The first component of a good network management system is an event handling system. A basic event handling system can be easily implemented with open source tools like syslog-ng. Just watching the new events arrive can be very enlightening. Many network operations teams gain visibility into their network operations by using the Unix ‘tail -f’ command to monitor the event stream as it arrives.
It is easy to miss rare but important events using ‘tail -f’. I like to use the syslog summary script (Syslog Summary Script blog post) to summarize daily messages. A quick daily review of the summary allows me to find those important events, such as STANDBY-3-DUPADDR, C4K_SWITCHINGENGINEMAN-4-TCAMINTERRUPT, C6K_POWER-SP-1-PD_HW_FAULTY, OSPF-4-DUP_RTRID_NBR, and SYSTEM_CONTROLLER-3-ERROR. Creating a daily summary is what I view as the second phase of event handling. It is a simple form of event de-duplication, resulting in a count of each message type and a subsequent breakdown of the devices and interfaces reported in each message.
A more advanced form of event correlation associates different events with one another. For example, assume that a device sends the following syslog messages:
10.1.1.18 Oct 5 16:43:26 edt: %LINK-3-UPDOWN: Interface GigabitEthernet1/0/3, changed state to down 10.1.1.18 Oct 5 16:43:41 edt: %LINK-3-UPDOWN: Interface GigabitEthernet1/0/3, changed state to up
The messages are different, but related because they are both about the same device and interface. Assuming that all the less important edge ports are configured with ‘no logging event link-status’, the link that’s reporting a problem is an important link. When the link goes down, I get a real-time notification of the event and can quickly begin troubleshooting the problem. When the link comes back up, I want the NMS to correlate the ‘up’ event with the ‘down’ event and automatically clear the ‘down’ event from the ‘active events’ list. Note that key server links, telepresence system links, and other key business process and control system links are often more important than network infrastructure links because the network is often engineered with a higher level of redundancy than the individual servers and edge devices.
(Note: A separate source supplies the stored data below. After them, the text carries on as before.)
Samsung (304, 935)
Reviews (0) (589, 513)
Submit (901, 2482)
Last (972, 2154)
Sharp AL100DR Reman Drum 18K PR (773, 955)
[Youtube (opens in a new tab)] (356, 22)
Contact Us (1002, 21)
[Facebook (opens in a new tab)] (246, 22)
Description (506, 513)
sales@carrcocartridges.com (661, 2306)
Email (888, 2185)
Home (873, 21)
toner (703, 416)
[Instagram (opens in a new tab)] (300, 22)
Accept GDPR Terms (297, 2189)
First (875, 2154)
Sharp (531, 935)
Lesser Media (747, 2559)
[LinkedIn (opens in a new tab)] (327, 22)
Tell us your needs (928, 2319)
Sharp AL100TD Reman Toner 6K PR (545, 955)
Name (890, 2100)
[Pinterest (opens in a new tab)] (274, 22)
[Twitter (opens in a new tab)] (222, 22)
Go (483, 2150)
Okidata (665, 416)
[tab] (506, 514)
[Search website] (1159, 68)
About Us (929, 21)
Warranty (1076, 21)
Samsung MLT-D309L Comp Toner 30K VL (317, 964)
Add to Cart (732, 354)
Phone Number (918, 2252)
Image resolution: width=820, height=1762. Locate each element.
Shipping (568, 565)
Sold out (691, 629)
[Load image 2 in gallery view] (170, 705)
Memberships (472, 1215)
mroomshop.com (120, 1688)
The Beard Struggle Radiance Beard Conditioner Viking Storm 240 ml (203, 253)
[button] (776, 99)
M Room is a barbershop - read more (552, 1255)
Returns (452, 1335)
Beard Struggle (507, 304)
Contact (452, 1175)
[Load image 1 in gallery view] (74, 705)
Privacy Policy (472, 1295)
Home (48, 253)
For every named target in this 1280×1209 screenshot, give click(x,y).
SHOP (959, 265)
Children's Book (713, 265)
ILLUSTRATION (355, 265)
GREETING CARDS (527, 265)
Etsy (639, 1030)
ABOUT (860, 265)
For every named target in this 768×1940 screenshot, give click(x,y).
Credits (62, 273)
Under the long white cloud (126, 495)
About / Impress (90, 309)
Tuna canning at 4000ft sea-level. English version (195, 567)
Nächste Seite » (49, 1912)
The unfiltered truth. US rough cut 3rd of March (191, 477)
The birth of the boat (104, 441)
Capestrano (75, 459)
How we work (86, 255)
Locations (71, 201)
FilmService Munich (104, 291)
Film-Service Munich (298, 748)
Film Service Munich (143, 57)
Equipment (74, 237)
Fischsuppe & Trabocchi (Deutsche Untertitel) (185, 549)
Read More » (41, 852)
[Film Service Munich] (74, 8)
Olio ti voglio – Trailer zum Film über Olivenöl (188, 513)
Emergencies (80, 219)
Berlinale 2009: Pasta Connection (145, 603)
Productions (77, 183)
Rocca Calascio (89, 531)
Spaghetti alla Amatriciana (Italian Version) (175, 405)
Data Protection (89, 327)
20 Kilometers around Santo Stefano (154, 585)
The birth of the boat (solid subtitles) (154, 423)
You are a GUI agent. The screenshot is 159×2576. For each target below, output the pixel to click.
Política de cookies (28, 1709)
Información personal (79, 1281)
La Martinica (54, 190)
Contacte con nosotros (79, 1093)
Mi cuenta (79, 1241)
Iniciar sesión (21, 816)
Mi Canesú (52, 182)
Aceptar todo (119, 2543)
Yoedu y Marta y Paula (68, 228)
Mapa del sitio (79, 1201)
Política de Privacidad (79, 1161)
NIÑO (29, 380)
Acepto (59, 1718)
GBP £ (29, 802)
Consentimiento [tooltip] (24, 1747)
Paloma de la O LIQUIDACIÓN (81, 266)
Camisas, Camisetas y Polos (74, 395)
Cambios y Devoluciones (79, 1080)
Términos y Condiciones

What about links that only go down for a few seconds? No one may have reported it, but the NMS saw the event. If the NMS sends an alert and opens a trouble ticket for the interface down event, the operations team will find that the interface is back up and nothing needs to be done. After a few of these, the operations team will stop paying much attention to the interface down events. And they are right. It isn’t an interface down event. It is really an interface flapping event, which is an entirely different severity and troubleshooting scenario. Adding delays after event receipt but before generating an alert to the network operations team allows the system to detect intermittent events. In my experience, adding a delay of 30-60 seconds greatly reduces the number of interface down alerts and correctly categorizes flapping interfaces as such. Similar event correlation capabilities are useful for automatically clearing active events related to power supplies, device down, and many other network events. This frees the network staff from having to manually clear events, allowing them to spend their time doing more productive things.
Event suppression is the process of ignoring events that are generated due to a higher-level event. Wikipedia refers to this as Event Masking or Topological Masking. A good example is where a device or link fails, causing some number of systems downstream of the failed entity to become unreachable. An reachability monitoring system will generate an event for every unreachable system, potentially generating hundreds of events. An event suppression system will have knowledge of the topology and will suppress the downstream events. The result is a significant reduction in the volume of events that the network operations team must handle, allowing them to more easily see, and focus, on the event that caused the loss of connectivity. Event suppression is particularly important where email or pager alerts are generated. More than one organization has disabled certain alerts after experiencing a flood of hundreds of alerts when one key device or link went down.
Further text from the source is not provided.